----- DOCUMENT SEGMENT

The cell below defines a function to plot data on two y axis.

def Plot2ax(dataset, rightaxisdata, y1label, y2label, leftaxisdata,
            title = "", xlabel = "Year", y2color = "C1", y1labelcolor = "C0",
            figuresize = (12,4), leftcolors = ('C1'), facecolor = "0.25"):
    """ Plot2ax Version 1.0:
    This function returns a Matplotlib graph with default colours and dimensions
    on two y axis (one on the left and one on the right)
    
    leftaxisdata (list): Needs to be a list of the number of each column within
    the data-set that needs to be labelled on the left
    
    figuresize (tuple): (Default: (12,4)) This can be changed to give graphs of
    different proportions. It is defaulted to a 12 by 4 (ratioed) graph
    
    leftcolors (str / tuple of (a) list(s)): This sets up the line color for data
    expressed with the left hand y-axis. If there is more than one line,
    the list needs to be specified with each line colour specified in a tuple.
    
    facecolor (str): (Default: "0.25") This allows the user to change the
    background color as needed
    """
    
    fig, ax1 = plt.subplots(figsize=figuresize, facecolor=facecolor)
    ax1.tick_params(axis = "both", colors = "w")
    ax1.set_facecolor(facecolor)
    fig.autofmt_xdate()
    plt.ylabel(y1label, color=y1labelcolor)
    ax1.set_xlabel(str(xlabel), color = "w")
    ax1.set_ylabel(str(y1label))
    
    for i in leftaxisdata: # This is to label all the lines in order to allow matplot lib to create a legend
        ax1.plot(dataset.iloc[:, i])
    
    ax1.tick_params(axis = "y")

----------
----- RECORDED INFORMATION

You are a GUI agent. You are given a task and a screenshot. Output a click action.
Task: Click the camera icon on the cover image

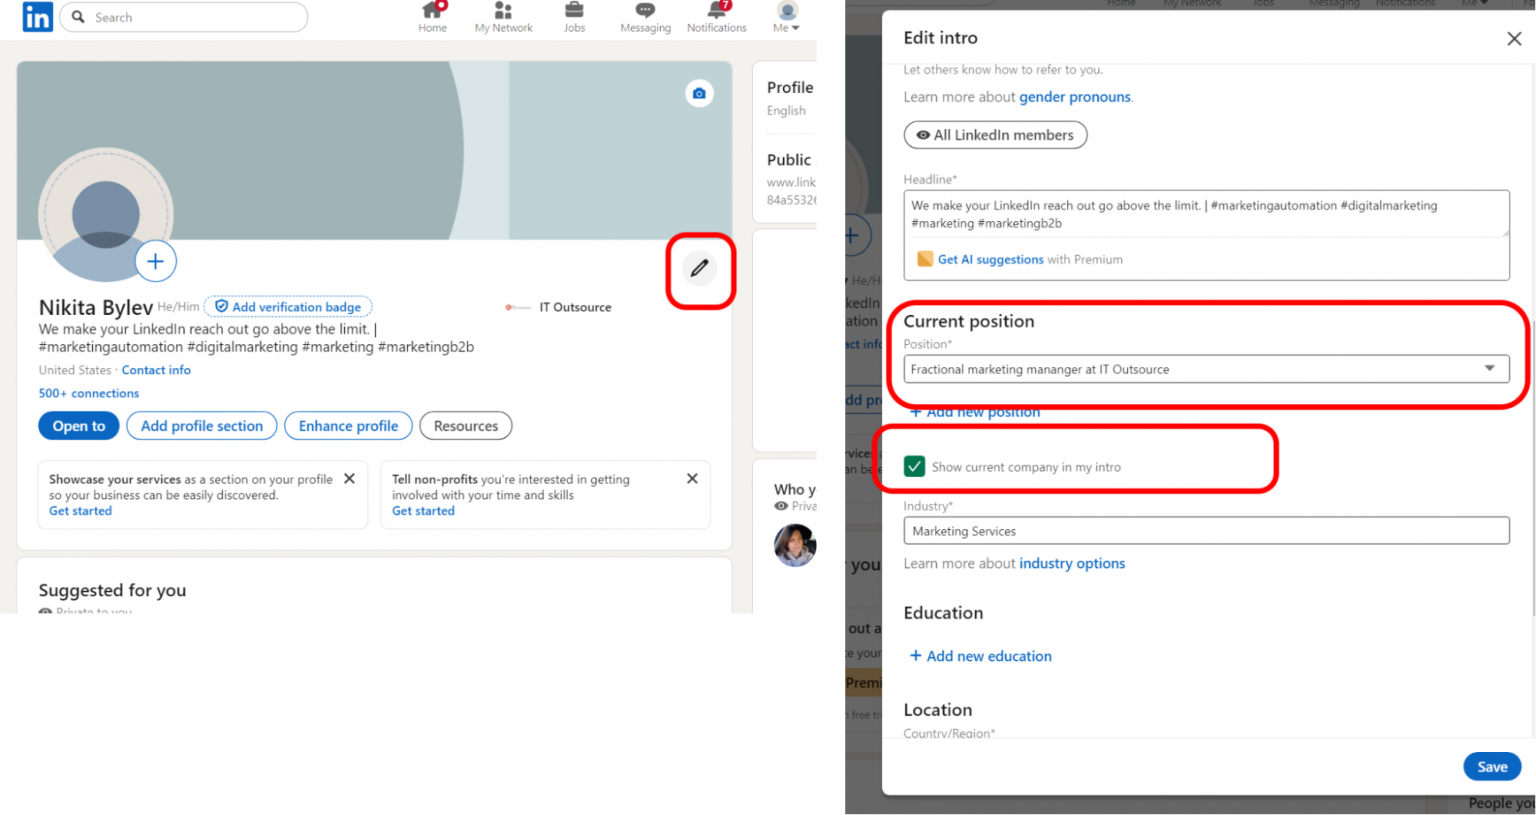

----------

→ WORK TO DO
[1] Rename "tuple" to "sequence" in the two-axis plotting code from "leftcolors (str /" to "in a tuple.", and give that stretch back with the change made.
[2] Write the lines that come next in the two-axis plotting code, picking up after the last line shown.
You can leave the material aside; it plays no part in what you are asked to do.

→ SOLVED TASKS
[1]
leftcolors (str / sequence of (a) list(s)): This sets up the line color for data
    expressed with the left hand y-axis. If there is more than one line,
    the list needs to be specified with each line colour specified in a sequence.

[2]
    ax1.grid(color='black', linewidth = 0.5)
    
    ax2 = ax1.twinx()  # instantiate a second axes that shares the same x-axis
    color = str(y2color)
    ax2.set_ylabel(str(y2label), color=color)  # we already handled the x-label with ax1
    plt.plot(dataset.iloc[:, list(rightaxisdata)], color=color)
    ax2.tick_params(axis='y', labelcolor='w')
    
    ax1.set_title(str(title) + " \n", color='w')
    
    fig.tight_layout()  # otherwise the right y-label is slightly clipped
    plt.show()

The cell below defines a function to plot data regressed on time.

def Plot_Regression(x, y, slope, intercept, ylabel,
                    title="", xlabel="Year", facecolor="0.25", data_point_type = ".", original_data_color = "C1",
                    time_index = [], time_index_step = 48, figuresize = (12,4), line_of_best_fit_color = "b"):
    """ Plot_Regression Version 1.0:
    Plots the regression line with its data with appropriate default Refinitiv colours.
    
    facecolor (str): (Default: "0.25") This allows the user to change the background color as needed
    
    figuresize (tuple): (Default: (12,4)) This can be changed to give graphs of different proportions. It is defaulted to a 12 by 4 (ratioed) graph
    
    line_of_best_fit_color (str): This allows the user to change the background color as needed.
    
    ' time_index ' and ' time_index_step ' allow us to dictate the frequency of the ticks on the x-axis of our graph.
    """
        
    fig, ax1 = plt.subplots(figsize = figuresize, facecolor = facecolor)
    ax1.tick_params(axis = "both", colors = "w")
    ax1.set_facecolor(facecolor)
    fig.autofmt_xdate()
    plt.ylabel(ylabel, color = "w")
    ax1.set_xlabel(xlabel, color = "w")
    ax1.plot(x, y, data_point_type, label='original data', color = original_data_color)
    ax1.plot(x, intercept + slope * x, "r", label = "fitted line", color = line_of_best_fit_color)
    ax1.tick_params(axis = "y")
    ax1.grid(color='black', linewidth = 0.5)
    ax1.set_title(title + " \n", color='w')
    plt.legend()
    
    if len(time_index) != 0:
        # locs, labels = plt.xticks()
        plt.xticks(numpy.arange(len(y), step = time_index_step),
                   [i for i in time_index[0::time_index_step]])
    
    plt.show()

Setup Statistics Tools

def Single_period_Geometric_Growth(data):
    """ This function returns the geometric growth of the data
    entered at the frequency it is given. id est (i.e.): if
    daily data is entered, a daily geometric growth rate is returned.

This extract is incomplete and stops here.